(Rows of pointing data)

Start

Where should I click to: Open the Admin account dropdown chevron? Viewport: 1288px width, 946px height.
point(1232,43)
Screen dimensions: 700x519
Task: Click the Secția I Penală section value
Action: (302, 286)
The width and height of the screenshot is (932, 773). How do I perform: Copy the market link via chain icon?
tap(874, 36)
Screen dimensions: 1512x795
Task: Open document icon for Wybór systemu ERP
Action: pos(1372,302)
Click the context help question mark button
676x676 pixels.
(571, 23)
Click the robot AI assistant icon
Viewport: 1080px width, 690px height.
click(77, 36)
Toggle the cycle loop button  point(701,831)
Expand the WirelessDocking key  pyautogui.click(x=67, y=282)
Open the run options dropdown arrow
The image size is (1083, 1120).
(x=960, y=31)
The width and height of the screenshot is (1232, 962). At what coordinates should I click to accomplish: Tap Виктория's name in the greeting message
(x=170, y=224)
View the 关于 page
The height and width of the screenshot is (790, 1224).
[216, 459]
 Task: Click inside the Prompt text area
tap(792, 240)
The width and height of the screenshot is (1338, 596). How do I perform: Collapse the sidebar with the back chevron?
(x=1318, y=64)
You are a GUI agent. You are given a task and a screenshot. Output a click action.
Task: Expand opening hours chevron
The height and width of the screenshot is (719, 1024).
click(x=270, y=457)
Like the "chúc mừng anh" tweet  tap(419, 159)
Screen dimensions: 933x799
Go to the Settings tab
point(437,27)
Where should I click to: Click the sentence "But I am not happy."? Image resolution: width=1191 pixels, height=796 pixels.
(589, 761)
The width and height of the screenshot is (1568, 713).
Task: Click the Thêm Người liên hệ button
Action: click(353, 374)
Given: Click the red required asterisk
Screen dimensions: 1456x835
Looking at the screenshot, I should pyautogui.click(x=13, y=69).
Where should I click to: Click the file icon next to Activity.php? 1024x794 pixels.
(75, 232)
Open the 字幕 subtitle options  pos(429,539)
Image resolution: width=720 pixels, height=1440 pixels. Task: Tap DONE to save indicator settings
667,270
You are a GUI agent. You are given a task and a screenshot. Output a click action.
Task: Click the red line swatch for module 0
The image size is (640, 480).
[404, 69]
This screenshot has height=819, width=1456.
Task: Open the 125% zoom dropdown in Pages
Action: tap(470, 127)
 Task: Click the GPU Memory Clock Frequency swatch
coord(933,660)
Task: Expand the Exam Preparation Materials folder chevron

End

What to work on =
Quote all of the items above word for word, with each line unchanged.

Problem solution =
Where should I click to: Open the Admin account dropdown chevron? Viewport: 1288px width, 946px height.
point(1232,43)
Screen dimensions: 700x519
Task: Click the Secția I Penală section value
Action: (302, 286)
The width and height of the screenshot is (932, 773). How do I perform: Copy the market link via chain icon?
tap(874, 36)
Screen dimensions: 1512x795
Task: Open document icon for Wybór systemu ERP
Action: pos(1372,302)
Click the context help question mark button
676x676 pixels.
(571, 23)
Click the robot AI assistant icon
Viewport: 1080px width, 690px height.
click(77, 36)
Toggle the cycle loop button  point(701,831)
Expand the WirelessDocking key  pyautogui.click(x=67, y=282)
Open the run options dropdown arrow
The image size is (1083, 1120).
(x=960, y=31)
The width and height of the screenshot is (1232, 962). At what coordinates should I click to accomplish: Tap Виктория's name in the greeting message
(x=170, y=224)
View the 关于 page
The height and width of the screenshot is (790, 1224).
[216, 459]
 Task: Click inside the Prompt text area
tap(792, 240)
The width and height of the screenshot is (1338, 596). How do I perform: Collapse the sidebar with the back chevron?
(x=1318, y=64)
You are a GUI agent. You are given a task and a screenshot. Output a click action.
Task: Expand opening hours chevron
The height and width of the screenshot is (719, 1024).
click(x=270, y=457)
Like the "chúc mừng anh" tweet  tap(419, 159)
Screen dimensions: 933x799
Go to the Settings tab
point(437,27)
Where should I click to: Click the sentence "But I am not happy."? Image resolution: width=1191 pixels, height=796 pixels.
(589, 761)
The width and height of the screenshot is (1568, 713).
Task: Click the Thêm Người liên hệ button
Action: click(353, 374)
Given: Click the red required asterisk
Screen dimensions: 1456x835
Looking at the screenshot, I should pyautogui.click(x=13, y=69).
Where should I click to: Click the file icon next to Activity.php? 1024x794 pixels.
(75, 232)
Open the 字幕 subtitle options  pos(429,539)
Image resolution: width=720 pixels, height=1440 pixels. Task: Tap DONE to save indicator settings
667,270
You are a GUI agent. You are given a task and a screenshot. Output a click action.
Task: Click the red line swatch for module 0
The image size is (640, 480).
[404, 69]
This screenshot has height=819, width=1456.
Task: Open the 125% zoom dropdown in Pages
Action: tap(470, 127)
 Task: Click the GPU Memory Clock Frequency swatch
coord(933,660)
Task: Expand the Exam Preparation Materials folder chevron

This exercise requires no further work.